* Stored items
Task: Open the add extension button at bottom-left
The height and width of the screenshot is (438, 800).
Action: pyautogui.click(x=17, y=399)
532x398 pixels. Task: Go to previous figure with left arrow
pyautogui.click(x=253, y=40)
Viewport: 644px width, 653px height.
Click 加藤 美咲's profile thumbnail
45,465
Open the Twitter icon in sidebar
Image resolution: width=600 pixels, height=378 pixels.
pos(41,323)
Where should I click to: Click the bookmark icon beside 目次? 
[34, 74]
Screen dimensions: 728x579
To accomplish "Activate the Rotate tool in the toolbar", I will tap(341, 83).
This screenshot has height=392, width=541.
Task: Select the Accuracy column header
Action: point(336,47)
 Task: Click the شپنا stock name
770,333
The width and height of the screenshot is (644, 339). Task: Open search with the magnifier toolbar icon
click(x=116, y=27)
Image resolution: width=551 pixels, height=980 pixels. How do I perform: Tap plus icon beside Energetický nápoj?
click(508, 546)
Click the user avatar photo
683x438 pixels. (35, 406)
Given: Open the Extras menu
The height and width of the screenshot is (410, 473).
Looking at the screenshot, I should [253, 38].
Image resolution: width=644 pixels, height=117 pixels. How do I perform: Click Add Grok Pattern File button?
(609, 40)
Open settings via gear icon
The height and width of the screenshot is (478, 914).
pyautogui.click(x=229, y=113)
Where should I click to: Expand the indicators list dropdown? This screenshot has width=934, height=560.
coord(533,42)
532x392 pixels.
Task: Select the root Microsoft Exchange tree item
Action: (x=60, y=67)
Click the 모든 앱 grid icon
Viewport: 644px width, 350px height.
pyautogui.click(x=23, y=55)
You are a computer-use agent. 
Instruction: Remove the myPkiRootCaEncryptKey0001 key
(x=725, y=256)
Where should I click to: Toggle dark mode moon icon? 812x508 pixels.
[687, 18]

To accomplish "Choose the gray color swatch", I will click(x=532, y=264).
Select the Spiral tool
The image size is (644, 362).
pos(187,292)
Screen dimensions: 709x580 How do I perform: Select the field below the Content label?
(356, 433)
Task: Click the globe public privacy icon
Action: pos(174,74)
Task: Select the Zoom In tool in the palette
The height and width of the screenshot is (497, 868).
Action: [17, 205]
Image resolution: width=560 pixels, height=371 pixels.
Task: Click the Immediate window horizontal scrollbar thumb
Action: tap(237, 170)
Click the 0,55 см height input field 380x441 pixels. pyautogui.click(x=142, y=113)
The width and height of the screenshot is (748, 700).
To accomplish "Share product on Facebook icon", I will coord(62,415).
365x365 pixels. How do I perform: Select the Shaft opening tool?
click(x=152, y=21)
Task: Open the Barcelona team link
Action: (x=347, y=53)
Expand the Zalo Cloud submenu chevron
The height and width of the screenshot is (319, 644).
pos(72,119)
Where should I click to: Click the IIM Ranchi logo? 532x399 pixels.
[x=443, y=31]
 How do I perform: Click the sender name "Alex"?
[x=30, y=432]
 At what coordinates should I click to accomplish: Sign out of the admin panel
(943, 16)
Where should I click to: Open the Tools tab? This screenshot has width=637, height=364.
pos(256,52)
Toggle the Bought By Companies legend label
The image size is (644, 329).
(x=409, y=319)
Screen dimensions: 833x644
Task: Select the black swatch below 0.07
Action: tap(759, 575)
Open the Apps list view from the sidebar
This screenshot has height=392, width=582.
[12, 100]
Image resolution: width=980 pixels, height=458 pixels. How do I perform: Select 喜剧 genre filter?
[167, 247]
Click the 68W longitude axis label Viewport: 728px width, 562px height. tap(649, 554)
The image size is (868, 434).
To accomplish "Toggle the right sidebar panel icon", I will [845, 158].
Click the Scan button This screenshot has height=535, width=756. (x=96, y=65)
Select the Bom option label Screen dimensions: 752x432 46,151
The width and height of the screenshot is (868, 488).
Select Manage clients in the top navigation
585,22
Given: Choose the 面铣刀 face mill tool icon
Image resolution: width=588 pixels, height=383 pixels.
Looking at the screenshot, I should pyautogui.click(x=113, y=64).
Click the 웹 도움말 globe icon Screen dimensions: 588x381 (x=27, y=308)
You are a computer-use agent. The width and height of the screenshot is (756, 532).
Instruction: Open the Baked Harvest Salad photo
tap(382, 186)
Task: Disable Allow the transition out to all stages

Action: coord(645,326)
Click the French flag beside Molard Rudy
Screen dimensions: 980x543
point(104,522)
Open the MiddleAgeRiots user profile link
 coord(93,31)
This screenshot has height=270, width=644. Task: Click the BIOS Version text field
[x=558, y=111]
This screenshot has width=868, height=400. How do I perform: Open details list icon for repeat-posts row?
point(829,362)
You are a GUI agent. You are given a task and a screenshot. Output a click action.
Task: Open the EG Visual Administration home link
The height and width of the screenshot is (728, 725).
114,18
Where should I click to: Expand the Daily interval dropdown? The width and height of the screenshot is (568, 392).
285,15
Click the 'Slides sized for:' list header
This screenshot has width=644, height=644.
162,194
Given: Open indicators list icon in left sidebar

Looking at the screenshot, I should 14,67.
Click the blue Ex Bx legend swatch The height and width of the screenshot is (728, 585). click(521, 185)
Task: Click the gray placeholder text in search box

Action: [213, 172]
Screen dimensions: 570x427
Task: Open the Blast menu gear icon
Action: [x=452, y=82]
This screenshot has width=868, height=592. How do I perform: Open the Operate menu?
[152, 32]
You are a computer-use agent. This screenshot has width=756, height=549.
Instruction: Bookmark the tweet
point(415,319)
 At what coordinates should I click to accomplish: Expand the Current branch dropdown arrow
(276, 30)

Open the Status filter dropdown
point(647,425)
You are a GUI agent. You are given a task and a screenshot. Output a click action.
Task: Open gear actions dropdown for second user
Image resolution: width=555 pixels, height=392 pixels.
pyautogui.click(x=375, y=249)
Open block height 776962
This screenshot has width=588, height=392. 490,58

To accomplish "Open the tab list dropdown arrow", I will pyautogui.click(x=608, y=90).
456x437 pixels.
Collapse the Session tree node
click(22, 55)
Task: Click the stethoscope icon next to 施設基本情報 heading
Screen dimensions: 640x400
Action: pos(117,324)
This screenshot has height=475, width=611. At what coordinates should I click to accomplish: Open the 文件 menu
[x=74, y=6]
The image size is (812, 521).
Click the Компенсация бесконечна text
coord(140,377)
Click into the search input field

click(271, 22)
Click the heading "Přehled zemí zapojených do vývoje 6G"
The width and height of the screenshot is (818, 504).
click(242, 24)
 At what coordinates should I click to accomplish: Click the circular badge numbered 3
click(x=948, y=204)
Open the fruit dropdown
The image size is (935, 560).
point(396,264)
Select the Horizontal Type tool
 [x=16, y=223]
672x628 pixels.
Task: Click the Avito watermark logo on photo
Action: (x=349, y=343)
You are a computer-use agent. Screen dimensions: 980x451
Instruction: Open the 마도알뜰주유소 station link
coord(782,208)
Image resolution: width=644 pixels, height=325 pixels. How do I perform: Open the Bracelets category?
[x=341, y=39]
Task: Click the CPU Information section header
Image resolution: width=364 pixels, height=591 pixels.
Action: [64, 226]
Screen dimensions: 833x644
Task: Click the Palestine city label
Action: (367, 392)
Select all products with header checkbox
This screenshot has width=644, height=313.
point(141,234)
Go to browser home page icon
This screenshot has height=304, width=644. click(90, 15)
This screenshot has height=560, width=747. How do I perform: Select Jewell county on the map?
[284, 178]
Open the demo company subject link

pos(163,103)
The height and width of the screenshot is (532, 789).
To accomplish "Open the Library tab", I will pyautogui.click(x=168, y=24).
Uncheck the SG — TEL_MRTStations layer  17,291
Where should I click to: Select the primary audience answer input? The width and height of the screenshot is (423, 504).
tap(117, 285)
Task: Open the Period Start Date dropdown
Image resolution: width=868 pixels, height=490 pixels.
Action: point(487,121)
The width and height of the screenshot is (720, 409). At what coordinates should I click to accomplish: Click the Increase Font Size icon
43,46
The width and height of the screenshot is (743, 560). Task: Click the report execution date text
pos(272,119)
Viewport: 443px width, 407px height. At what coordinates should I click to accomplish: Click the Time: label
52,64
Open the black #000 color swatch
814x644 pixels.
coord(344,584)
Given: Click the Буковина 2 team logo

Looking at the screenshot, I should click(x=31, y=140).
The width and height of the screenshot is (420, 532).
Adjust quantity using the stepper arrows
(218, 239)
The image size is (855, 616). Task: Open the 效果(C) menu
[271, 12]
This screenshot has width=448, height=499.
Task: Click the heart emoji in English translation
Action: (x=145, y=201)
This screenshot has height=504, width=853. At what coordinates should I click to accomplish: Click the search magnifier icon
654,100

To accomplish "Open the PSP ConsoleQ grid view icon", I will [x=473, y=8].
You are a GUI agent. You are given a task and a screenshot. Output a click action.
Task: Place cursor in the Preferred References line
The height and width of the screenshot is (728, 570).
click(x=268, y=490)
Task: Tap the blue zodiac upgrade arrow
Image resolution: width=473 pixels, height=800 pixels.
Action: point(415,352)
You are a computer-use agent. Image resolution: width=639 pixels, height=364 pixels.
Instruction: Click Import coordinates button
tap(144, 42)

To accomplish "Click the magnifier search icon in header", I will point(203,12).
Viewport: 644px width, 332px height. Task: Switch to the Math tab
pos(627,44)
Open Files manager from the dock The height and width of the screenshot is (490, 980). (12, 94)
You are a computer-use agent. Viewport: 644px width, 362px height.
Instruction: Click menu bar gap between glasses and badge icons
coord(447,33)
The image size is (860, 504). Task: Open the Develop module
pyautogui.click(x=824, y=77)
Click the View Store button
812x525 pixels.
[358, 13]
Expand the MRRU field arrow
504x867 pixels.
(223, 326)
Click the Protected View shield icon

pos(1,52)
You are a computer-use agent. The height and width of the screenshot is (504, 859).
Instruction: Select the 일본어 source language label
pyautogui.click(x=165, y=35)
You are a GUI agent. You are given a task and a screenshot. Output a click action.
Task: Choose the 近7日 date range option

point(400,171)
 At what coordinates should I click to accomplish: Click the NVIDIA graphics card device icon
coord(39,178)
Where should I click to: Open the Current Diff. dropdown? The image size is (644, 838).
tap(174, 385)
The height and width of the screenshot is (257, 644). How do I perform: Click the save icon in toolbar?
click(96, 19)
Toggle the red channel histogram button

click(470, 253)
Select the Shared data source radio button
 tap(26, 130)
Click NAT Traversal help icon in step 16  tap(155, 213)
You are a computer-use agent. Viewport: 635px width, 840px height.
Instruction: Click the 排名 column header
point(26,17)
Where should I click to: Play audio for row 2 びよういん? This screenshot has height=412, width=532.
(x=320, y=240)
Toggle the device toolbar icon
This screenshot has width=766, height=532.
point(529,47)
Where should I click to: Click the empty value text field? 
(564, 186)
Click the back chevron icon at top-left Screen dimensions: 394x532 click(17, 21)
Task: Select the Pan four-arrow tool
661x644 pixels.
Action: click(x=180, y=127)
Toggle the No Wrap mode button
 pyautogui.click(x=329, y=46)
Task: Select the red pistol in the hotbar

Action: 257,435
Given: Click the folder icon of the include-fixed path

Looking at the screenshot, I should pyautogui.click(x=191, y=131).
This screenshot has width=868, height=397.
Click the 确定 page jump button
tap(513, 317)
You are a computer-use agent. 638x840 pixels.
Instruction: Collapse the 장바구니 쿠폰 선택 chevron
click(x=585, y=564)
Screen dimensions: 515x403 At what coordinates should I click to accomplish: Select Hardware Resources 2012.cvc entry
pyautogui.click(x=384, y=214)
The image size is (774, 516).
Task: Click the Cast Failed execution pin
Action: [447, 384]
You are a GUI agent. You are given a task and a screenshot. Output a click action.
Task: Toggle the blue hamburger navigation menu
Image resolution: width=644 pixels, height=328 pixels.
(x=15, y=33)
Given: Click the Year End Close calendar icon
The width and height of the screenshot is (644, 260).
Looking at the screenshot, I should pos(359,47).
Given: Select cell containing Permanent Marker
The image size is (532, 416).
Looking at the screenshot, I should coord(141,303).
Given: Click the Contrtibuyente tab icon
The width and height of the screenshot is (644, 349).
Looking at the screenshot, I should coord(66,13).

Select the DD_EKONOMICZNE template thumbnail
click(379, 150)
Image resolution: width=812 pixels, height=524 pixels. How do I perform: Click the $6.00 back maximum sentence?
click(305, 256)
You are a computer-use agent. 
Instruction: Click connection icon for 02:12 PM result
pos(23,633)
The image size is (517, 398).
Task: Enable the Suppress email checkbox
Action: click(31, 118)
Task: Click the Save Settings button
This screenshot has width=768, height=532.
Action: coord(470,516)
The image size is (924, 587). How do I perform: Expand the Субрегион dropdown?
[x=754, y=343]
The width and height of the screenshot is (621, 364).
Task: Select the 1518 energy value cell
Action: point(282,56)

* Work order
Using the entries above, give back exactly the line containing "Open the Status filter dropdown", the line containing "Task: Click the CPU", and every line between them, and nothing else.

* Written solution
Open the Status filter dropdown
point(647,425)
You are a GUI agent. You are given a task and a screenshot. Output a click action.
Task: Open gear actions dropdown for second user
Image resolution: width=555 pixels, height=392 pixels.
pyautogui.click(x=375, y=249)
Open block height 776962
This screenshot has width=588, height=392. 490,58

To accomplish "Open the tab list dropdown arrow", I will pyautogui.click(x=608, y=90).
456x437 pixels.
Collapse the Session tree node
click(22, 55)
Task: Click the stethoscope icon next to 施設基本情報 heading
Screen dimensions: 640x400
Action: pos(117,324)
This screenshot has height=475, width=611. At what coordinates should I click to accomplish: Open the 文件 menu
[x=74, y=6]
The image size is (812, 521).
Click the Компенсация бесконечна text
coord(140,377)
Click into the search input field

click(271, 22)
Click the heading "Přehled zemí zapojených do vývoje 6G"
The width and height of the screenshot is (818, 504).
click(242, 24)
 At what coordinates should I click to accomplish: Click the circular badge numbered 3
click(x=948, y=204)
Open the fruit dropdown
The image size is (935, 560).
point(396,264)
Select the Horizontal Type tool
 [x=16, y=223]
672x628 pixels.
Task: Click the Avito watermark logo on photo
Action: (x=349, y=343)
You are a computer-use agent. Screen dimensions: 980x451
Instruction: Open the 마도알뜰주유소 station link
coord(782,208)
Image resolution: width=644 pixels, height=325 pixels. How do I perform: Open the Bracelets category?
[x=341, y=39]
Task: Click the CPU Information section header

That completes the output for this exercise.